Please filter the entries and return only the lines that include "Health".

+ + + +

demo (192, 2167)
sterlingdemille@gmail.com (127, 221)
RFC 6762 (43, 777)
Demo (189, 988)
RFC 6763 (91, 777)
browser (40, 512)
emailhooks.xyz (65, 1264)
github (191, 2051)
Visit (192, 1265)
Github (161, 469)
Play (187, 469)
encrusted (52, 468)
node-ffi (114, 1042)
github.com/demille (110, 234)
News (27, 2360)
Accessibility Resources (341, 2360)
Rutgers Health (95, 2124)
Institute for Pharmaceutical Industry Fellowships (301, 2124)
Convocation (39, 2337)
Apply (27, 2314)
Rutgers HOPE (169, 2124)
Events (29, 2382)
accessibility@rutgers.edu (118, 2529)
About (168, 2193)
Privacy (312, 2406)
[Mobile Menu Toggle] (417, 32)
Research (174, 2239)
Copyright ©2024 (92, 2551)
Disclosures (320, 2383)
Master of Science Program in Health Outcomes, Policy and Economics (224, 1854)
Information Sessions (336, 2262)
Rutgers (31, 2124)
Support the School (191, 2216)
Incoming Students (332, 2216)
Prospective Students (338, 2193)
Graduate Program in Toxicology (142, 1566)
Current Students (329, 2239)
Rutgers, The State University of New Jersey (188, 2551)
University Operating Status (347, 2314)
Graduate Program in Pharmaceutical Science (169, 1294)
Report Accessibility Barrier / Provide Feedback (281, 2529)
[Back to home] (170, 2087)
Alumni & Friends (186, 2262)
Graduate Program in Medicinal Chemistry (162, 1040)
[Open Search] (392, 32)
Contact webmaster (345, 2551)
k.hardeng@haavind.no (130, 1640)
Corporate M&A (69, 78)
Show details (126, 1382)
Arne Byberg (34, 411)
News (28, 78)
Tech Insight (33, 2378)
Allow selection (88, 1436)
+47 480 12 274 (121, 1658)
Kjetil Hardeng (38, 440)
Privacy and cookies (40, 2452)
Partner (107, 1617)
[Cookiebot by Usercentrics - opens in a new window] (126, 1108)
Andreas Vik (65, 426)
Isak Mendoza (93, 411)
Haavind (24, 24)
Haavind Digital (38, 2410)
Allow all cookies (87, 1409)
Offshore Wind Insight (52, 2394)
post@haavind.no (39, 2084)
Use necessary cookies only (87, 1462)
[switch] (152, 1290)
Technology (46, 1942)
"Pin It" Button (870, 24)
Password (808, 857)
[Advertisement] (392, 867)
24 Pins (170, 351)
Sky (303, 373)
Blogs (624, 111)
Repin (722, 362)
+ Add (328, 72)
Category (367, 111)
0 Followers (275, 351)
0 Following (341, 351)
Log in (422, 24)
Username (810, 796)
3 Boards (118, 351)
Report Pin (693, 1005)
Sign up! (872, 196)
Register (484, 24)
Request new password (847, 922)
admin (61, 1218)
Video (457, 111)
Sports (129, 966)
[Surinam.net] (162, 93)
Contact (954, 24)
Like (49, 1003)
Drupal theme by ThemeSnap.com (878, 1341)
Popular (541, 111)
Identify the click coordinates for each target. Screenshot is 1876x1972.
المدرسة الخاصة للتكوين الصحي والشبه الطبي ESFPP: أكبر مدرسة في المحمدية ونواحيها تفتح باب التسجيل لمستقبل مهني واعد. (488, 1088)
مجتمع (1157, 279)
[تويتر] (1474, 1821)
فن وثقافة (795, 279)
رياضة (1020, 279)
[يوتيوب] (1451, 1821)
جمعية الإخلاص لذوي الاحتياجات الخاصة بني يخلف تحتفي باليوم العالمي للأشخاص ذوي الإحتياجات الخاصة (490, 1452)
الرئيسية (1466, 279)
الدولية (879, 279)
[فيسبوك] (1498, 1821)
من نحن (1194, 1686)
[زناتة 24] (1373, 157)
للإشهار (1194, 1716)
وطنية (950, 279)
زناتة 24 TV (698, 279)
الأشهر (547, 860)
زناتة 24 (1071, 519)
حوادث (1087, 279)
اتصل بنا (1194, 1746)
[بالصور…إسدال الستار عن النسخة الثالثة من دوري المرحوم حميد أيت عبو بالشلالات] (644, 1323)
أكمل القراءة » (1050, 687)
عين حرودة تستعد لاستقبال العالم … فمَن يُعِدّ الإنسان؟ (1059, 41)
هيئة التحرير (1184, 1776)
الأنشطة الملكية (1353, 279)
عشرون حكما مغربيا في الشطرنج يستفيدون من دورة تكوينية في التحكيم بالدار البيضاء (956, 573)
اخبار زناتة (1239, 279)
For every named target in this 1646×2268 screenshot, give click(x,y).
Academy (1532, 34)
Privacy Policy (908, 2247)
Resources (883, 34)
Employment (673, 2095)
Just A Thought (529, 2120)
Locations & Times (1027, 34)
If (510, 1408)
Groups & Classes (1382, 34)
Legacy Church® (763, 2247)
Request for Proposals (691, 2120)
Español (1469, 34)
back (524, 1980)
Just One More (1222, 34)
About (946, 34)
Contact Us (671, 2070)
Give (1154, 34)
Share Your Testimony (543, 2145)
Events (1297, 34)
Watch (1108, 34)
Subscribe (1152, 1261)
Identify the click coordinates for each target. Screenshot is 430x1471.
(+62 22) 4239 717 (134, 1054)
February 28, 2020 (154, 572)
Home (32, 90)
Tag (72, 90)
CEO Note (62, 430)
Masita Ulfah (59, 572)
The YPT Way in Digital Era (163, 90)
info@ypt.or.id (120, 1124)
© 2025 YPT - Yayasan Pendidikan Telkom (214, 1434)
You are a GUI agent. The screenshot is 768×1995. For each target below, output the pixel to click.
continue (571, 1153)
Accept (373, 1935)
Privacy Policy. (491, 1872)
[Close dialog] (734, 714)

+ + + +

RESPONSE BOX:
Rutgers Health (95, 2124)
Master of Science Program in Health Outcomes, Policy and Economics (224, 1854)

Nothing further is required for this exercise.